(Collection entries)
- - - - - - -

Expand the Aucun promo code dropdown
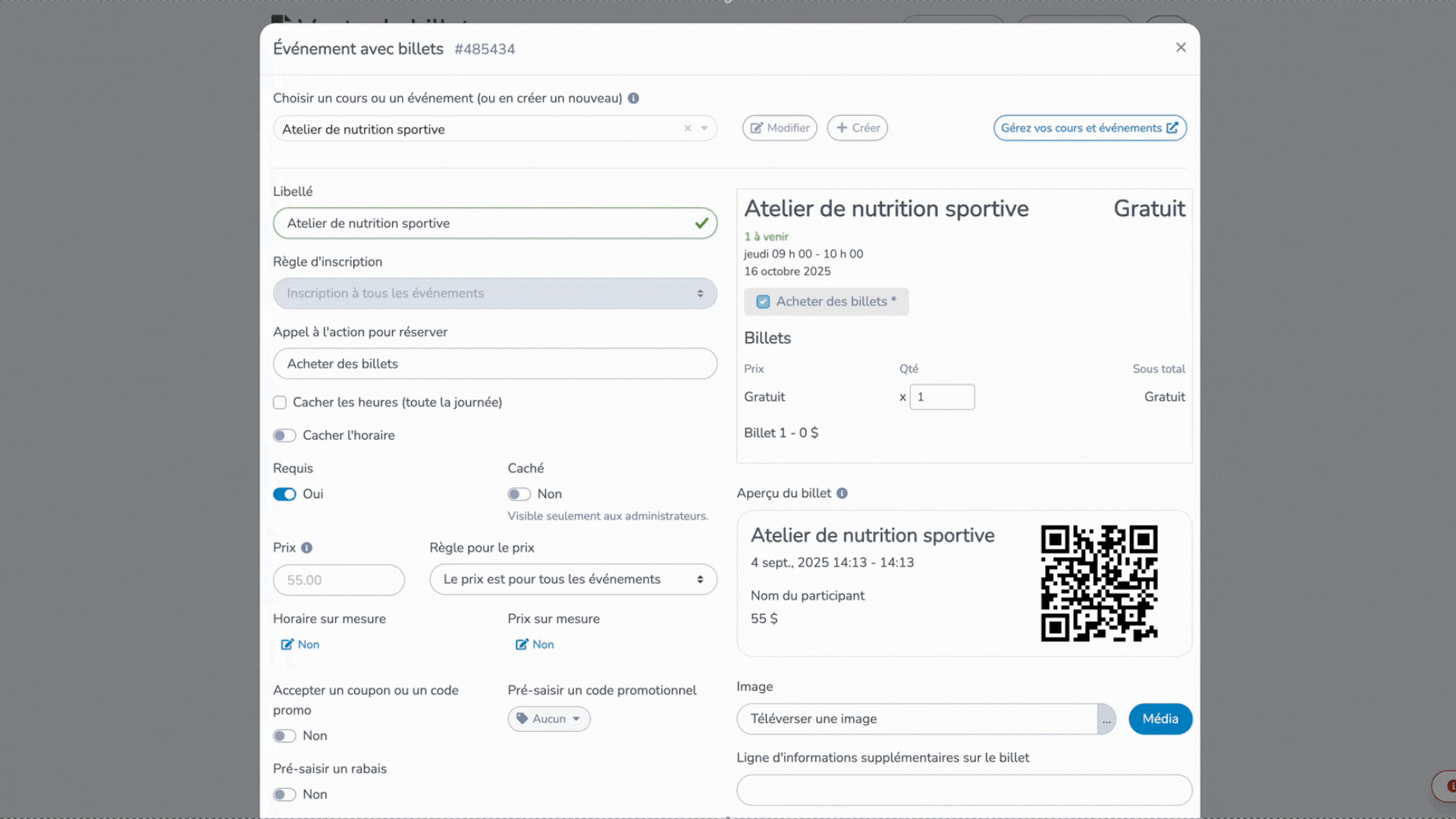Viewport: 1456px width, 819px height. click(x=549, y=720)
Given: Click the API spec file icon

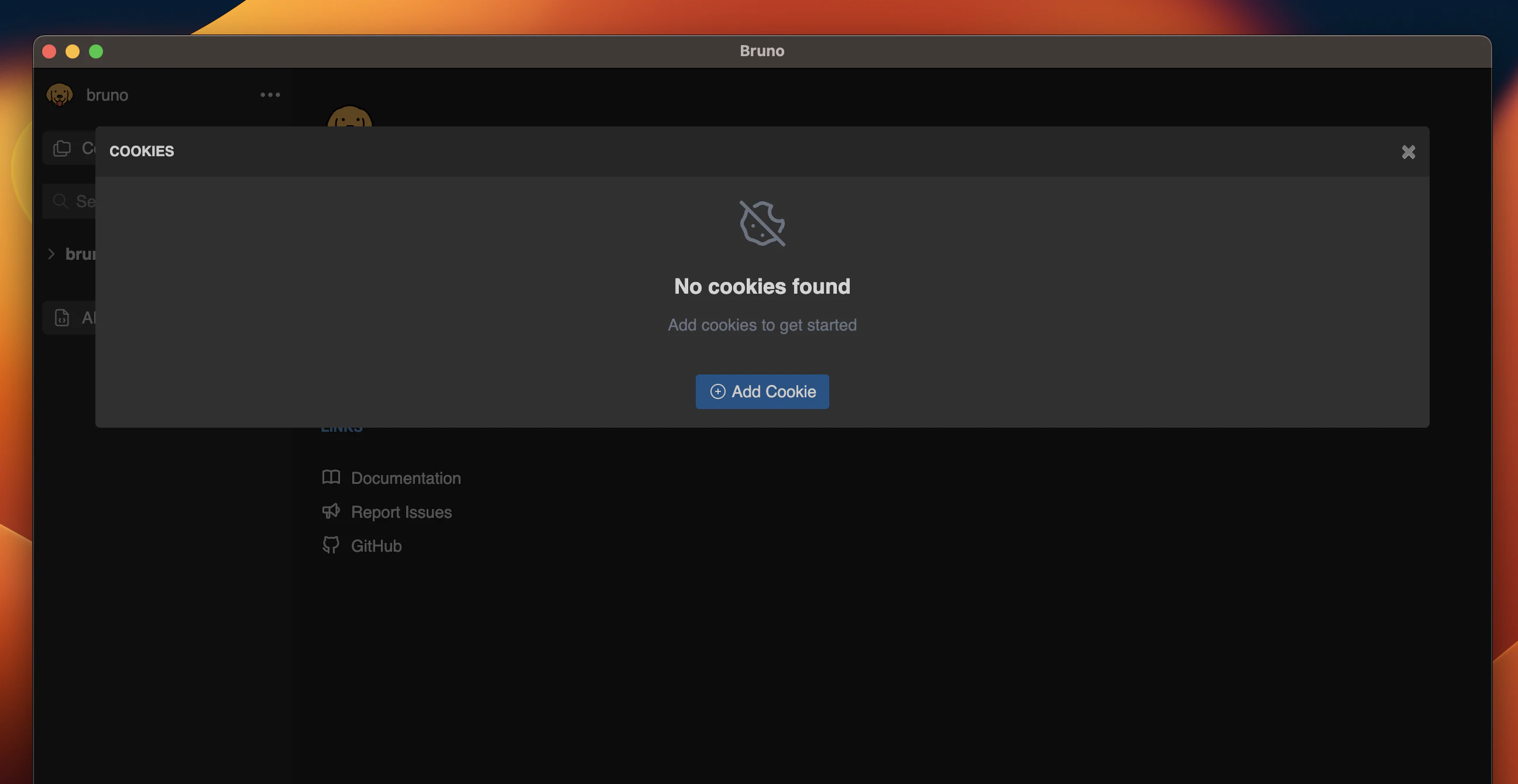Looking at the screenshot, I should click(62, 318).
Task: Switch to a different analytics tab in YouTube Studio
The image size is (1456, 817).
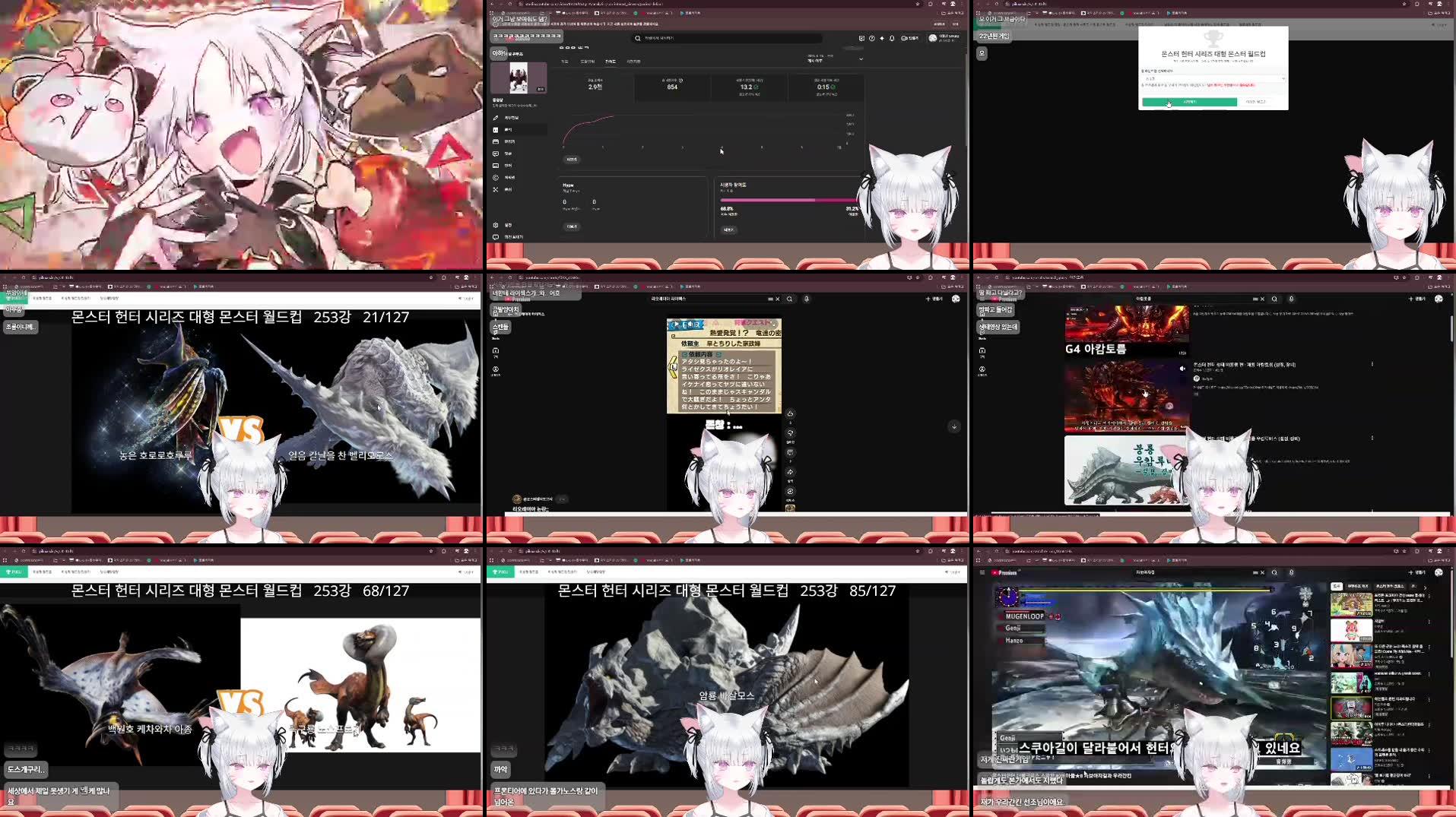Action: click(x=587, y=61)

- - - - - - -

▶ _Exercise objective_: Write every entry out again exactly, dropping the pictures.

▶ _Output for this exercise_:
Expand the Aucun promo code dropdown
Viewport: 1456px width, 819px height. click(x=549, y=720)
Given: Click the API spec file icon

Looking at the screenshot, I should click(62, 318).
Task: Switch to a different analytics tab in YouTube Studio
The image size is (1456, 817).
Action: click(x=587, y=61)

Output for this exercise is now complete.